2.5 qRT-PCR检测Fas、FasL、Caspase-8基因表达情况

20 μg/mL柚皮苷组比对照组可以明显抑制Fas、FasL、Caspase-8基因的表达(P < 0.01)。柚皮苷组与对照组对于各个基因表达的影响, 见表 4。

3 讨论

腰椎间盘髓核组织主要由髓核细胞、蛋白多糖、糖胺多糖Ⅰ、Ⅰ型和Ⅱ型胶原及水分构成。成人髓核细胞为类软骨细胞, 主要分泌蛋白多糖、糖胺多糖、Ⅱ型胶原等细胞外基质^[3]。随着髓核细胞凋亡增加, 细胞外基质含量下降, 水分减少, 椎间盘退变趋势明显增加。而细胞外基质的减少会进一步加剧髓核细胞的凋亡, 形成恶性循环, 腰椎间盘退变日趋加重^[4]。本实验采用人退变椎间盘髓核组织, 分离培养其细胞, 番红O染色阳性显示细胞分泌蛋白多糖, 甲苯胺蓝染色阳性说明细胞可以分泌Ⅱ型胶原, 证明此为髓核类软骨细胞。
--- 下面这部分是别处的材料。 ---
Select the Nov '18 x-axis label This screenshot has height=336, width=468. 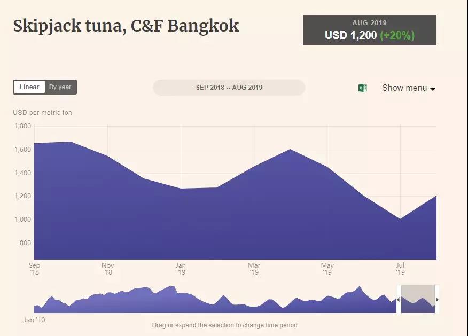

腰椎间盘退变中医属"腰痹"范畴, 病机主要为肝肾亏虚, 筋脉失养。中药骨碎补具有补肾壮骨、续伤止痛的作用, 常用于腰椎间盘退变的治疗。柚皮苷是黄酮类物质, 是中药骨碎补主要单体成分之一, 具有抗炎、抗氧化、促进骨形成、抑制骨破坏、促进神经细胞再生及修复等作用^[5]。有研究显示, 柚皮苷能有效地促进人退变髓核细胞的增殖, 提高细胞活性, 这可能与其促进髓核细胞蛋白多糖、骨形态发生蛋白-2(BMP-2)的表达, 抑制肿瘤坏死因子-α(TNF-α)、SOX6和基质金属蛋白酶-3(MMP-3)的表达相关^[6-7]。本实验通过MTT法和流式细胞法检测20 μg/mL柚皮苷为抑制人髓核细胞凋亡的最佳浓度, 与相关文献报道一致, 并用此浓度柚皮苷进行相关基因及蛋白检测。

细胞凋亡, 又称程序化细胞死亡, 是由基因调控的细胞主动死亡过程^[8]。其凋亡途径主要有3条:死亡受体复合体通路(膜受体通路)、线粒体通路和内质网通路。死亡受体通路主要包括TNFR途径、TRAIL途径、Fas/FasL途径。细胞凋亡可能通过Fas/FasL系统触发死亡信号复合体介导途径实现。死亡受体通路中, Fas与FasL结合后, 形成死亡诱导信号复合体, 启动Caspase-8/Caspase-10, 可以通过Bid等细胞因子转导, 或直接激活凋亡执行蛋白Caspase-3等, 完成细胞凋亡^[9-10]。qRT-PCR结果显示柚皮苷组可以下调Fas、FasL、Caspase-8基因表达, Western-blot结果显示柚皮苷可以抑制Fas蛋白表达, 说明柚皮苷可能通过调控Fas/FasL死亡受体通路, 抑制髓核细胞凋亡。

本实验结果显示, 柚皮苷可能通过调控Fas/FasL死亡受体通路抑制人髓核细胞凋亡, 为临床治疗腰痛提供新的途径。但是柚皮苷抑制髓核细胞凋亡机制较为复杂, 是否还通过其他途径, 需要进一步验证。相信随着椎间盘退变研究的逐步深入, 对其退变机制认识逐渐深刻, 会有更多、更有效的治疗手段服务于广大患者。